For the listing below, the answer is an exact retyping of the lines from the one with "Where should I" through the one with "This screenshot has", both included, without pictures.
━━━━━ Records shown
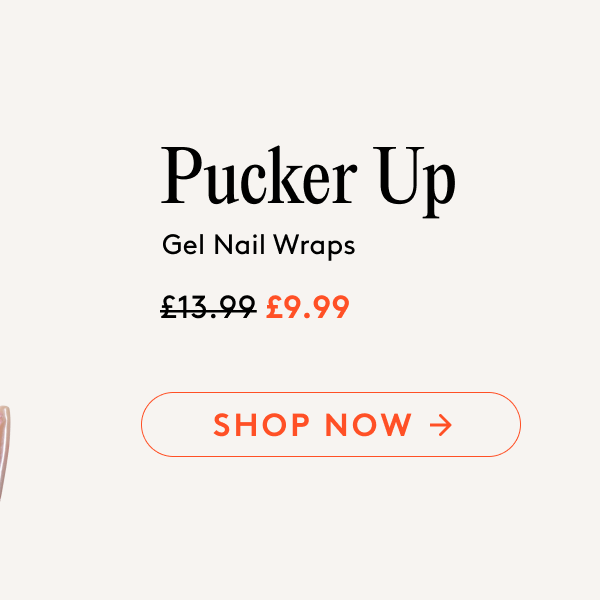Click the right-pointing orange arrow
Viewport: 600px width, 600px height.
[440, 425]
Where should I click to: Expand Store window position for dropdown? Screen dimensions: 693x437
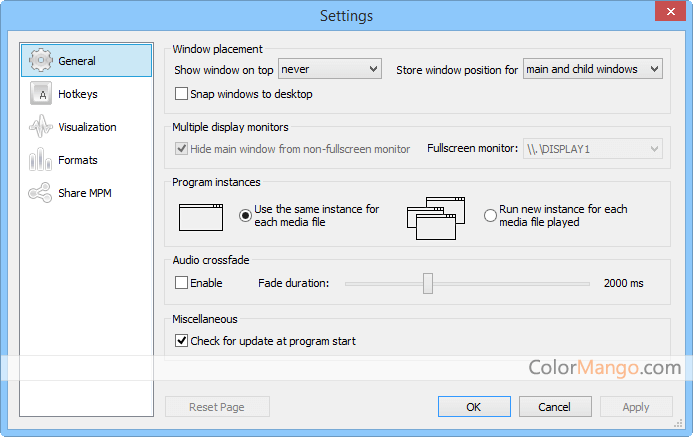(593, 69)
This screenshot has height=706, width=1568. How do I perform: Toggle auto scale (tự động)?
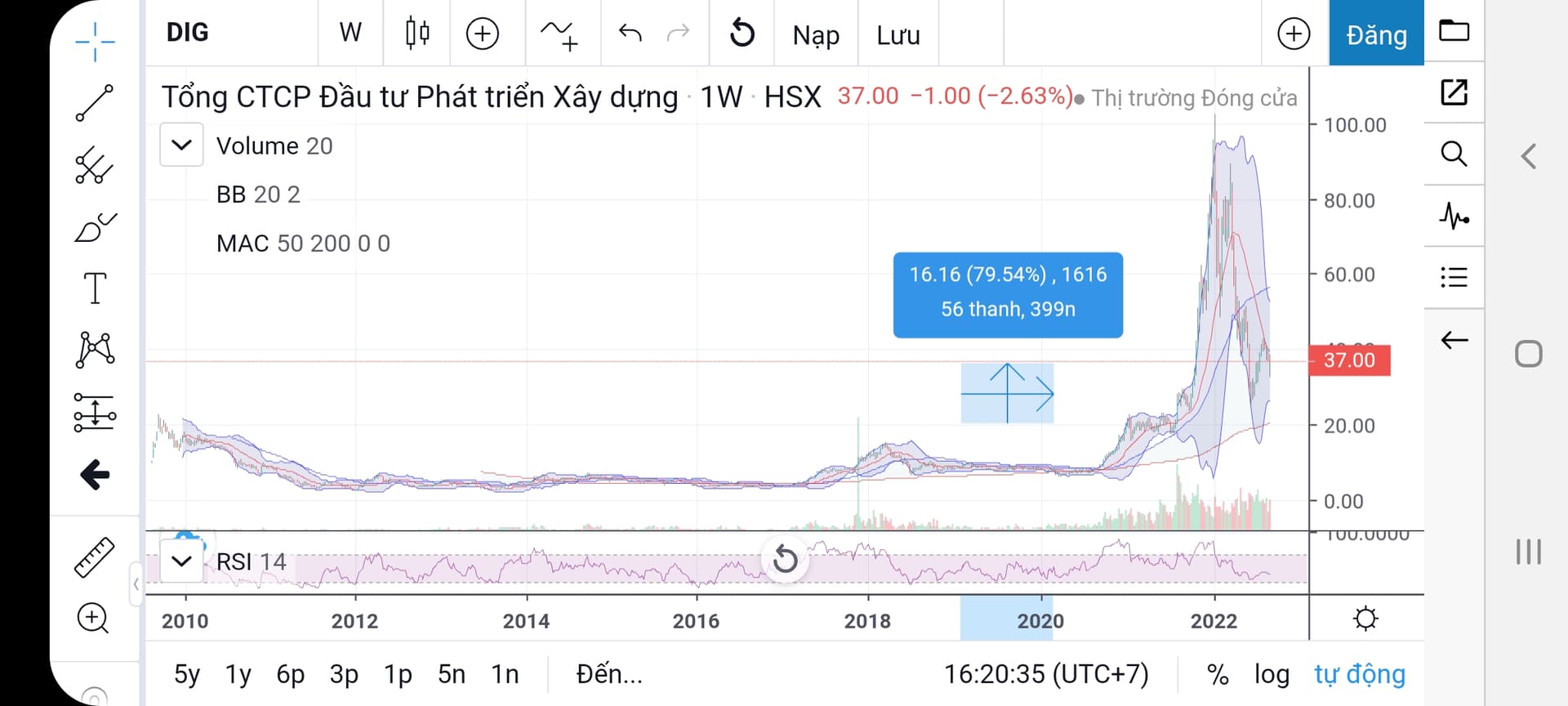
━━━━━━━━━━
━━━━━ Records shown
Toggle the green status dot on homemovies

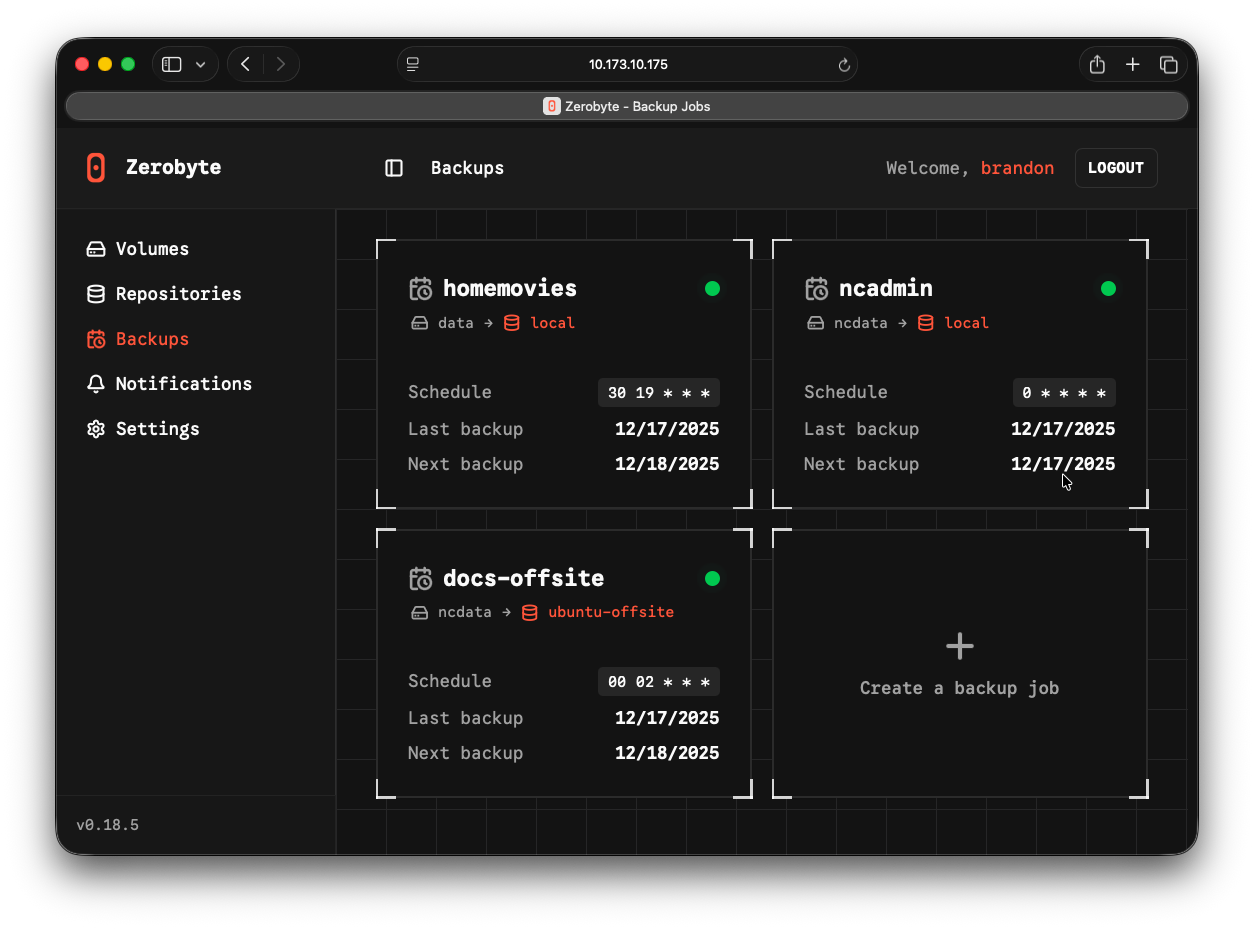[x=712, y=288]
━━━━━━━━━━
> _Worked solution_
Where should I click to: Expand Store window position for dropdown? Screen dimensions: 693x437
(593, 69)
This screenshot has height=706, width=1568. How do I perform: Toggle auto scale (tự động)?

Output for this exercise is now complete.